When it comes to regions that are most likely to ‘boom’ - regions that are seeing property price rises, rapid sales and minimal discounting - Hobart tops the list.


The top three boom postcodes, from all of the capital cities, are in Hobart. Postcodes 7000, 7004 and 7053 are selling homes in under 10 days on average, with price rises in the past year from  between 16 per cent to almost 30 per cent.


Suburbs in the central Hobart postcode of 7000 (Glebe, Mount Stuart, North Hobart, Hobart and Queens Domain) are deemed the safest on the index, having jumped 17 per cent in property value in the year to June 30.


Battery Point and South Hobart (7004) are also in equal first place, while Bonnet Hill and Taroona are second (7053).


Mortgage a “burden” for most


Most of those with a mortgage say they feel it is a burden and limits their lifestyle.

A survey by YouGov Galaxy of more than 1000 people, commissioned by customer-owned BankGateway in August this year, found almost six of out of ten consider their home loan a burden.

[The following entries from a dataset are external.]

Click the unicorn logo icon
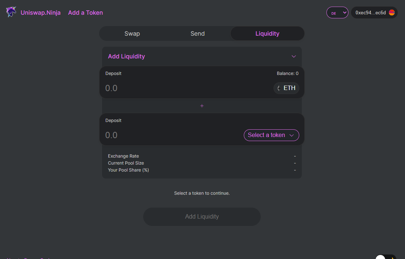This screenshot has width=405, height=259. point(11,12)
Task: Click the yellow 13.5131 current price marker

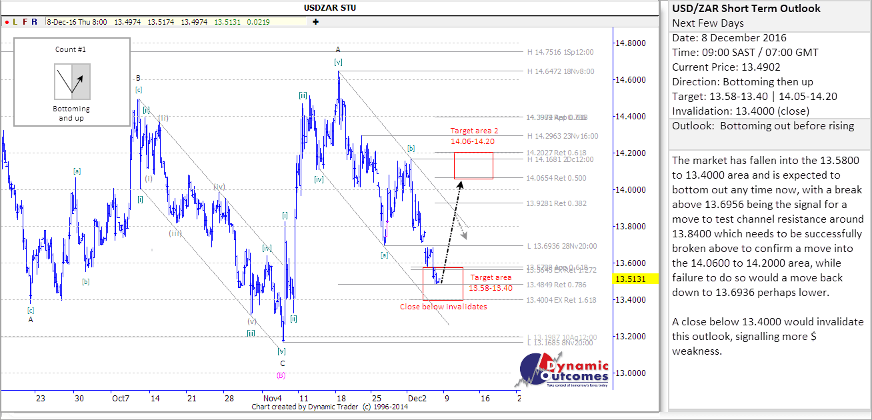Action: pos(635,279)
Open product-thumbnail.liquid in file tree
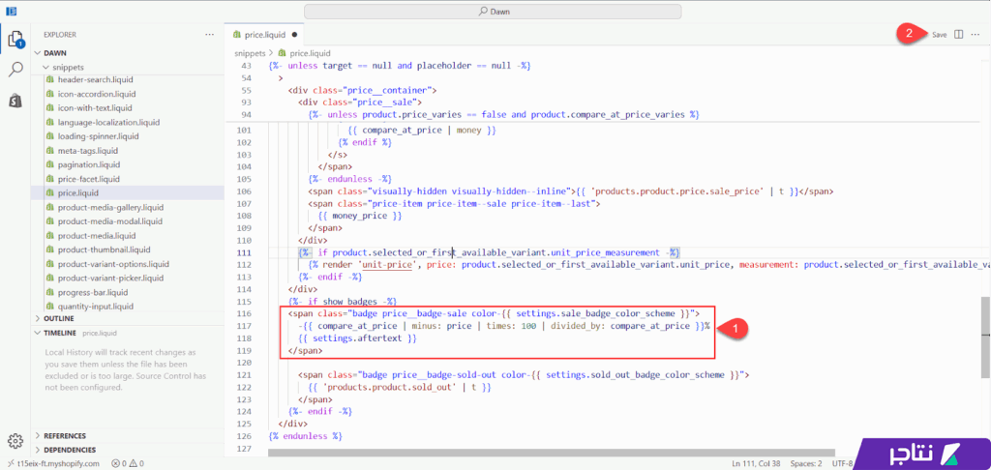Image resolution: width=991 pixels, height=470 pixels. coord(102,249)
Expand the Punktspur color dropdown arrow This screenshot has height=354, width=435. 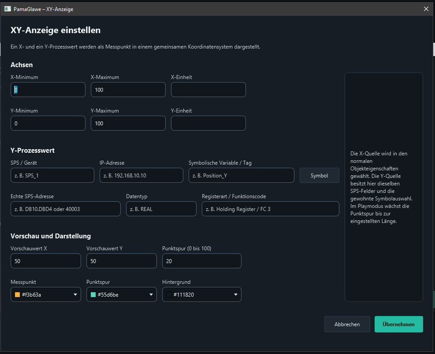(x=151, y=294)
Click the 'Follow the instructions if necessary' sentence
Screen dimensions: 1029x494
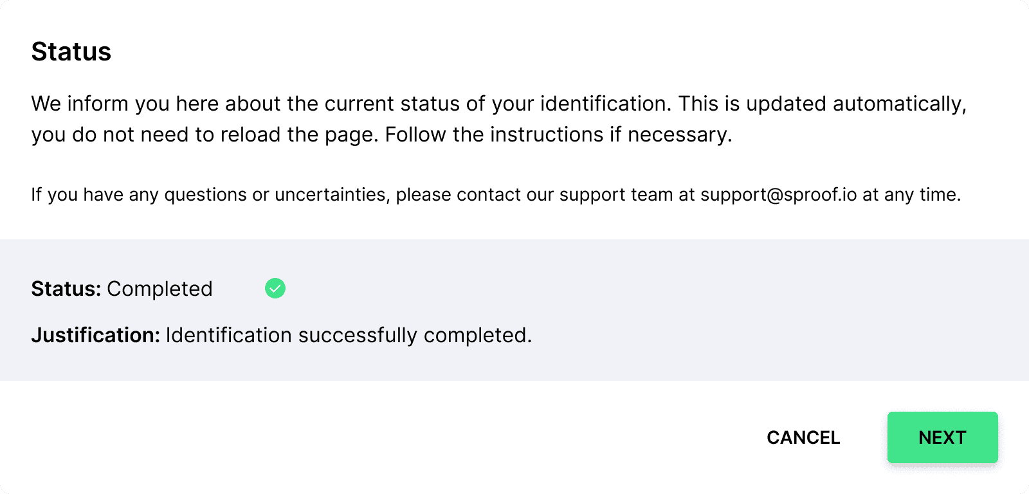pos(558,134)
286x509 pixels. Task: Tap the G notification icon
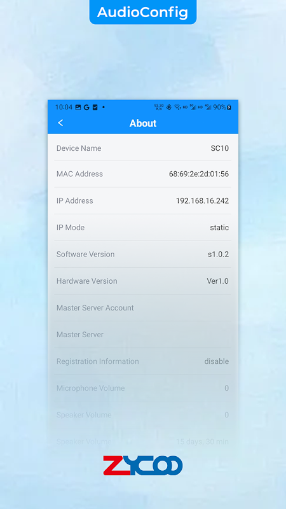click(x=86, y=107)
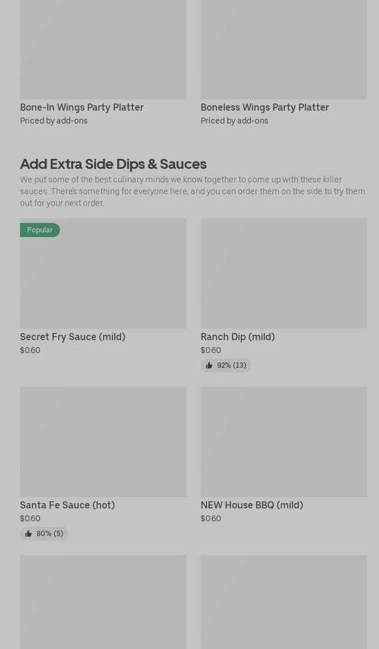Image resolution: width=379 pixels, height=649 pixels.
Task: Click Santa Fe Sauce product image
Action: (x=103, y=442)
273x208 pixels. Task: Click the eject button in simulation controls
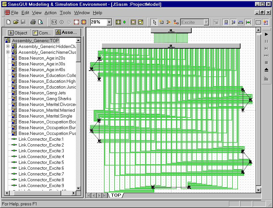point(266,70)
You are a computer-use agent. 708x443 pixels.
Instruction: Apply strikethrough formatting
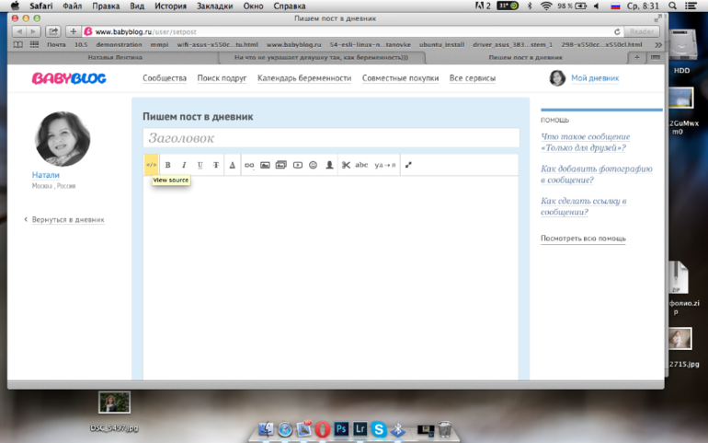[x=216, y=165]
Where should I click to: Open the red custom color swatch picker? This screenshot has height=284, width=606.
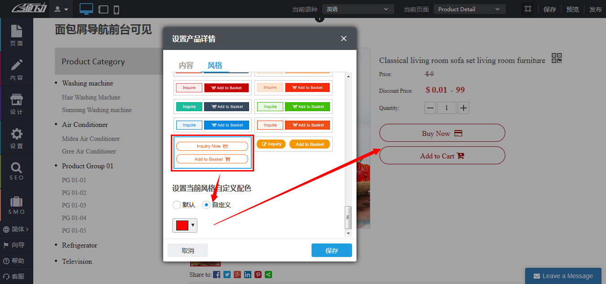(x=184, y=225)
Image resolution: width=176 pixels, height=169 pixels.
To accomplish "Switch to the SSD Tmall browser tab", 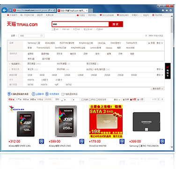I will pyautogui.click(x=73, y=11).
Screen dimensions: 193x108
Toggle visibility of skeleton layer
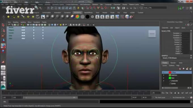click(163, 75)
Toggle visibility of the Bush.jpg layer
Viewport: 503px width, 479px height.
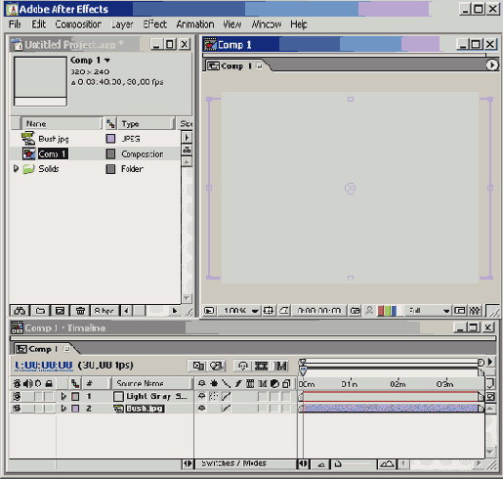pos(17,409)
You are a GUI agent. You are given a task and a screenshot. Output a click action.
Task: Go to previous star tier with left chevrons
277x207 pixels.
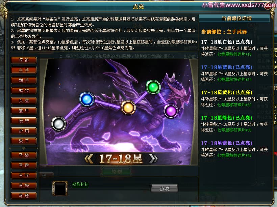(x=89, y=159)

Paul Thomas, the chief executive of Gateway Bank, says in order to get a foot on the property ladder, some people have become over-indebted.


The ratio of household debt to annualised household disposable income tracked by the Reserve Bank of Australia reached a record high of just over 190 in the March 2018 quarter.

It was almost 180 in the September 2016 quarter and almost 170 in March 2015. It was 100 in the September 1998 quarter.


“Add to this the steep decline in household savings, which is currently at 1 per cent, and you have yourself a recipe for mortgage stress,” Thomas says.


Looking at metropolitan hubs across the country, Adelaide residents topped the nation for mortgage stress, with 63 per cent of residents considering their home loans to be a burden.


Perhaps surprisingly, Sydneysiders recorded the lowest percentage of burdened homeowners with 54 per cent considering their home loans a burden.


This was followed by Melbourne (58 per cent), Darwin (61 per cent), Brisbane (61 per cent) and Perth (62 per cent).